También durante el crecimiento el niño puede desarrollar una asimetría que se observara generalmente como una desviación mandibular hacia a un lado de la cara, estas alteraciones del crecimiento también deben ser evaluados por un ortodoncista y cirujano maxilofacial.

Antes de iniciar el tratamiento se realiza el estudio del paciente con ayuda de exámenes complementarios como radiografías, cone beam y fotos.

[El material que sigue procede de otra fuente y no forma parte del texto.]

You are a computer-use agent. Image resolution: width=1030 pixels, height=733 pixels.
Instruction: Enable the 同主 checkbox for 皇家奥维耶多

Con un adecuado diagnóstico se planifica la ortodoncia prequirúrgica con el objetivo de colocar los dientes de cada arcada dentaria en su posición correcta lo que no mejorara la mordida del paciente, incluso esta puede empeorar, ya que solo una vez realizada la cirugía ortognática y corregida la posición del maxilar y mandíbula se lograra una mordida funcional y estable. Luego de la cirugía continua la ortodoncia posquirúrgica por un periodo de 6 a 12 meses dependiendo del caso particular de cada paciente.